→ **WHAT THIS TASK INVOLVES**: Repeat all the records, precisely as given.

→ **Extracted data entries**:
============

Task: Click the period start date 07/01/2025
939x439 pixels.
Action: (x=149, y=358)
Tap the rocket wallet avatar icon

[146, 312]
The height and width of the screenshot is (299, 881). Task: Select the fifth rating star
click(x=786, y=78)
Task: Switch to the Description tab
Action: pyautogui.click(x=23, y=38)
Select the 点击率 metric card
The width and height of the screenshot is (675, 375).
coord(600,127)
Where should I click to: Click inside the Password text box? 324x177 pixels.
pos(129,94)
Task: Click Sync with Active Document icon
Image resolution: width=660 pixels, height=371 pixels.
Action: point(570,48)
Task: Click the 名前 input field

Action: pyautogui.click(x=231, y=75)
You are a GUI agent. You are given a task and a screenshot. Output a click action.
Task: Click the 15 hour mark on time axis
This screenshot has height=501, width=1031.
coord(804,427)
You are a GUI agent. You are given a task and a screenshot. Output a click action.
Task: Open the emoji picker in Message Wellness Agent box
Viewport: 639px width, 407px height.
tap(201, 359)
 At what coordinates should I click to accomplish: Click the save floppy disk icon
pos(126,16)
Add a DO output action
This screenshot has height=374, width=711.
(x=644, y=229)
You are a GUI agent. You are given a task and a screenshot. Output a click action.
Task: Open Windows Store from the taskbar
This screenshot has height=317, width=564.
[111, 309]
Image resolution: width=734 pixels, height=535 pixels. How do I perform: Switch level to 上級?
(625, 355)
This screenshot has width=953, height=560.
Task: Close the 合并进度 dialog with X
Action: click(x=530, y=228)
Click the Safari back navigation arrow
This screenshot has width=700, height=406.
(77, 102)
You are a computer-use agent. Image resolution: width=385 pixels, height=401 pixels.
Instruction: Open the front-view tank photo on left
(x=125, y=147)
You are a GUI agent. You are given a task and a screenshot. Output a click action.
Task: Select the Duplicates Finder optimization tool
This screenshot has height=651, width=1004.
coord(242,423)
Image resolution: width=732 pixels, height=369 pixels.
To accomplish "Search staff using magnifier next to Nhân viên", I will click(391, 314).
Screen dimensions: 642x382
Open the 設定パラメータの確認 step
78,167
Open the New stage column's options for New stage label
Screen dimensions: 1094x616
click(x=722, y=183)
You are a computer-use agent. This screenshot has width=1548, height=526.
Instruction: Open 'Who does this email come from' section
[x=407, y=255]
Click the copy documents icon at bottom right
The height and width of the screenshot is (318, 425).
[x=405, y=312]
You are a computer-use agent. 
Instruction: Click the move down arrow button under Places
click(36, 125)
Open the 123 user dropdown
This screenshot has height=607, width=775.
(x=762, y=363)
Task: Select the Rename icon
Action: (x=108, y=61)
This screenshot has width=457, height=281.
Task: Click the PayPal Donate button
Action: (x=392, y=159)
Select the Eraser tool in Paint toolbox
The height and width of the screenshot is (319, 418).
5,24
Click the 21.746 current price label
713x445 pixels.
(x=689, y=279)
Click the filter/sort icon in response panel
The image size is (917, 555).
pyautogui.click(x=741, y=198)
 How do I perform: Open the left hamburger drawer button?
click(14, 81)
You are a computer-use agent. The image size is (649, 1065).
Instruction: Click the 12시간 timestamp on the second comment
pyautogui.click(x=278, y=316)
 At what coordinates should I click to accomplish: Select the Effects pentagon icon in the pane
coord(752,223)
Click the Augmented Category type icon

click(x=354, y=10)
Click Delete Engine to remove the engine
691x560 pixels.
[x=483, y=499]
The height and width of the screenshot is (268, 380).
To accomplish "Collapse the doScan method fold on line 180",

============

→ **EXERCISE RESPONSE**:
Task: Click the period start date 07/01/2025
939x439 pixels.
Action: (x=149, y=358)
Tap the rocket wallet avatar icon

[146, 312]
The height and width of the screenshot is (299, 881). Task: Select the fifth rating star
click(x=786, y=78)
Task: Switch to the Description tab
Action: pyautogui.click(x=23, y=38)
Select the 点击率 metric card
The width and height of the screenshot is (675, 375).
coord(600,127)
Where should I click to: Click inside the Password text box? 324x177 pixels.
pos(129,94)
Task: Click Sync with Active Document icon
Image resolution: width=660 pixels, height=371 pixels.
Action: point(570,48)
Task: Click the 名前 input field

Action: pyautogui.click(x=231, y=75)
You are a GUI agent. You are given a task and a screenshot. Output a click action.
Task: Click the 15 hour mark on time axis
This screenshot has height=501, width=1031.
coord(804,427)
You are a GUI agent. You are given a task and a screenshot. Output a click action.
Task: Open the emoji picker in Message Wellness Agent box
Viewport: 639px width, 407px height.
tap(201, 359)
 At what coordinates should I click to accomplish: Click the save floppy disk icon
pos(126,16)
Add a DO output action
This screenshot has height=374, width=711.
(x=644, y=229)
You are a GUI agent. You are given a task and a screenshot. Output a click action.
Task: Open Windows Store from the taskbar
This screenshot has height=317, width=564.
[111, 309]
Image resolution: width=734 pixels, height=535 pixels. How do I perform: Switch level to 上級?
(625, 355)
This screenshot has width=953, height=560.
Task: Close the 合并进度 dialog with X
Action: click(x=530, y=228)
Click the Safari back navigation arrow
This screenshot has width=700, height=406.
(77, 102)
You are a computer-use agent. Image resolution: width=385 pixels, height=401 pixels.
Instruction: Open the front-view tank photo on left
(x=125, y=147)
You are a GUI agent. You are given a task and a screenshot. Output a click action.
Task: Select the Duplicates Finder optimization tool
This screenshot has height=651, width=1004.
coord(242,423)
Image resolution: width=732 pixels, height=369 pixels.
To accomplish "Search staff using magnifier next to Nhân viên", I will click(391, 314).
Screen dimensions: 642x382
Open the 設定パラメータの確認 step
78,167
Open the New stage column's options for New stage label
Screen dimensions: 1094x616
click(x=722, y=183)
You are a computer-use agent. This screenshot has width=1548, height=526.
Instruction: Open 'Who does this email come from' section
[x=407, y=255]
Click the copy documents icon at bottom right
The height and width of the screenshot is (318, 425).
[x=405, y=312]
You are a computer-use agent. 
Instruction: Click the move down arrow button under Places
click(36, 125)
Open the 123 user dropdown
This screenshot has height=607, width=775.
(x=762, y=363)
Task: Select the Rename icon
Action: (x=108, y=61)
This screenshot has width=457, height=281.
Task: Click the PayPal Donate button
Action: (x=392, y=159)
Select the Eraser tool in Paint toolbox
The height and width of the screenshot is (319, 418).
5,24
Click the 21.746 current price label
713x445 pixels.
(x=689, y=279)
Click the filter/sort icon in response panel
The image size is (917, 555).
pyautogui.click(x=741, y=198)
 How do I perform: Open the left hamburger drawer button?
click(14, 81)
You are a computer-use agent. The image size is (649, 1065).
Instruction: Click the 12시간 timestamp on the second comment
pyautogui.click(x=278, y=316)
 At what coordinates should I click to accomplish: Select the Effects pentagon icon in the pane
coord(752,223)
Click the Augmented Category type icon

click(x=354, y=10)
Click Delete Engine to remove the engine
691x560 pixels.
[x=483, y=499]
The height and width of the screenshot is (268, 380).
To accomplish "Collapse the doScan method fold on line 180",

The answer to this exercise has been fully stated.